Exactly reproduce the line that contains "Select the pan hand tool icon" and all lines after it in the entries below, through the very last line.

Source material.
┌──
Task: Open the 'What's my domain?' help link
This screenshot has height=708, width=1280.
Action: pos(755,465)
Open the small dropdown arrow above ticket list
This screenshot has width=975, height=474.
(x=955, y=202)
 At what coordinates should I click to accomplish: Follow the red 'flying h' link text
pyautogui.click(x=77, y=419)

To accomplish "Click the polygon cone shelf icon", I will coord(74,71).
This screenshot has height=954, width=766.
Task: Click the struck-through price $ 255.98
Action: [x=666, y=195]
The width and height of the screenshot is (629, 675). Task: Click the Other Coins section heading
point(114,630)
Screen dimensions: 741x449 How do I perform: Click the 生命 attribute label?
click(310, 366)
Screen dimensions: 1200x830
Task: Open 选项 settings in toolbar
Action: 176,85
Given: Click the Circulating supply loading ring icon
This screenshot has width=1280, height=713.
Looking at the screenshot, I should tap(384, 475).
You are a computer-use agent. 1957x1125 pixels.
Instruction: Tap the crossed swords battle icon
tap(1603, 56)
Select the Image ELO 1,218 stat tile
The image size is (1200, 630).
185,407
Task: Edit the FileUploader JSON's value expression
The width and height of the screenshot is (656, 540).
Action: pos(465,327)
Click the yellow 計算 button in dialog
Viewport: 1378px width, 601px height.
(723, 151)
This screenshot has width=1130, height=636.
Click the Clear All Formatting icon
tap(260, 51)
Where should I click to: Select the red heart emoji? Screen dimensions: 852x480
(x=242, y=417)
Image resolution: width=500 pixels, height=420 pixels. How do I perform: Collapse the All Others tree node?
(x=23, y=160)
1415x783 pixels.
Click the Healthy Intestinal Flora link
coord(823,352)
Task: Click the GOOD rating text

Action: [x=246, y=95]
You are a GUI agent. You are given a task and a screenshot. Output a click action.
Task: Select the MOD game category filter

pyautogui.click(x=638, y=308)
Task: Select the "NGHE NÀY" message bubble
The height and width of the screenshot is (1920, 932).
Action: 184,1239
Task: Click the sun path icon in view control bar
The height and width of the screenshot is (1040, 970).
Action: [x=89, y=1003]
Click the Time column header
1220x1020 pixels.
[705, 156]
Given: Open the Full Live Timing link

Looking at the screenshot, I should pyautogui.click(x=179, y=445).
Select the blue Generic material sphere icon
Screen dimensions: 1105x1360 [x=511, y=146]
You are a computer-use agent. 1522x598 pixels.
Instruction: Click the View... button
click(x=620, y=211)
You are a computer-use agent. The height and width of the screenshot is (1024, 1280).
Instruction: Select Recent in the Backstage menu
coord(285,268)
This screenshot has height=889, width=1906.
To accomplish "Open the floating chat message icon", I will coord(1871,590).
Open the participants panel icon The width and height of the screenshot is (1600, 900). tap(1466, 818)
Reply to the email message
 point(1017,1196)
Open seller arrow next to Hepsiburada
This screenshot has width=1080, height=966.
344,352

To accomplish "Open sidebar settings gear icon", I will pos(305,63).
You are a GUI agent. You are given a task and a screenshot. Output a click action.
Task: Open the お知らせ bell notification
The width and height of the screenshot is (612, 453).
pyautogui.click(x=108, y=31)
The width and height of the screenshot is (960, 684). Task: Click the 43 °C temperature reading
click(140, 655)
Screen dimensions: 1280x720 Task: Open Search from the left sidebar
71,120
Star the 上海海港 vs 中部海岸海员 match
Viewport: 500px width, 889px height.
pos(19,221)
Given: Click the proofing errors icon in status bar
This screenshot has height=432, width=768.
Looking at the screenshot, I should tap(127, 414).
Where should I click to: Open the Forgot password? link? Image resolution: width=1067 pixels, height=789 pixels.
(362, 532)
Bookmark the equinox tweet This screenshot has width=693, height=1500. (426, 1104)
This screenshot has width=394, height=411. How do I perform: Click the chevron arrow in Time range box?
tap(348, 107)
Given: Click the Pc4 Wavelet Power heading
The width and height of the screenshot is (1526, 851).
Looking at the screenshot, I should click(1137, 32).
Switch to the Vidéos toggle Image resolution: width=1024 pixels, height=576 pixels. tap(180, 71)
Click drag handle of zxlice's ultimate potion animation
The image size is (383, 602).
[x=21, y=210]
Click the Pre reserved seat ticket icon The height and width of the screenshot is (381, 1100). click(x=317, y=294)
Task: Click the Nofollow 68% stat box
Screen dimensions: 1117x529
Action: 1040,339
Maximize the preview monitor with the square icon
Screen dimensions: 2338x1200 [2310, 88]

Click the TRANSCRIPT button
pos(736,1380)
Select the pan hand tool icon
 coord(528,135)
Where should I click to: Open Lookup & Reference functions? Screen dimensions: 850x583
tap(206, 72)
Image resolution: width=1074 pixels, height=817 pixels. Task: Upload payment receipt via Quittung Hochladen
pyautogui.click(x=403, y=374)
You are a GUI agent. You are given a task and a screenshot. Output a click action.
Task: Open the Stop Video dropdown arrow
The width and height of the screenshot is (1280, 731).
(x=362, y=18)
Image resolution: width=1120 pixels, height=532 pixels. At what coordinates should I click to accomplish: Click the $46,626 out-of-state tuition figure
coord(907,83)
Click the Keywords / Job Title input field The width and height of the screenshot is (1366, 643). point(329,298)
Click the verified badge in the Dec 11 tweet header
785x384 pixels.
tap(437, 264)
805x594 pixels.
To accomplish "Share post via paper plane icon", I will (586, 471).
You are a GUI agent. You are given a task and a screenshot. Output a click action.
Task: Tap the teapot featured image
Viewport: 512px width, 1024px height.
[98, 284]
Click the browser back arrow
└──
Problem solution.
Select the pan hand tool icon
 coord(528,135)
Where should I click to: Open Lookup & Reference functions? Screen dimensions: 850x583
tap(206, 72)
Image resolution: width=1074 pixels, height=817 pixels. Task: Upload payment receipt via Quittung Hochladen
pyautogui.click(x=403, y=374)
You are a GUI agent. You are given a task and a screenshot. Output a click action.
Task: Open the Stop Video dropdown arrow
The width and height of the screenshot is (1280, 731).
(x=362, y=18)
Image resolution: width=1120 pixels, height=532 pixels. At what coordinates should I click to accomplish: Click the $46,626 out-of-state tuition figure
coord(907,83)
Click the Keywords / Job Title input field The width and height of the screenshot is (1366, 643). point(329,298)
Click the verified badge in the Dec 11 tweet header
785x384 pixels.
tap(437, 264)
805x594 pixels.
To accomplish "Share post via paper plane icon", I will (586, 471).
You are a GUI agent. You are given a task and a screenshot. Output a click action.
Task: Tap the teapot featured image
Viewport: 512px width, 1024px height.
[98, 284]
Click the browser back arrow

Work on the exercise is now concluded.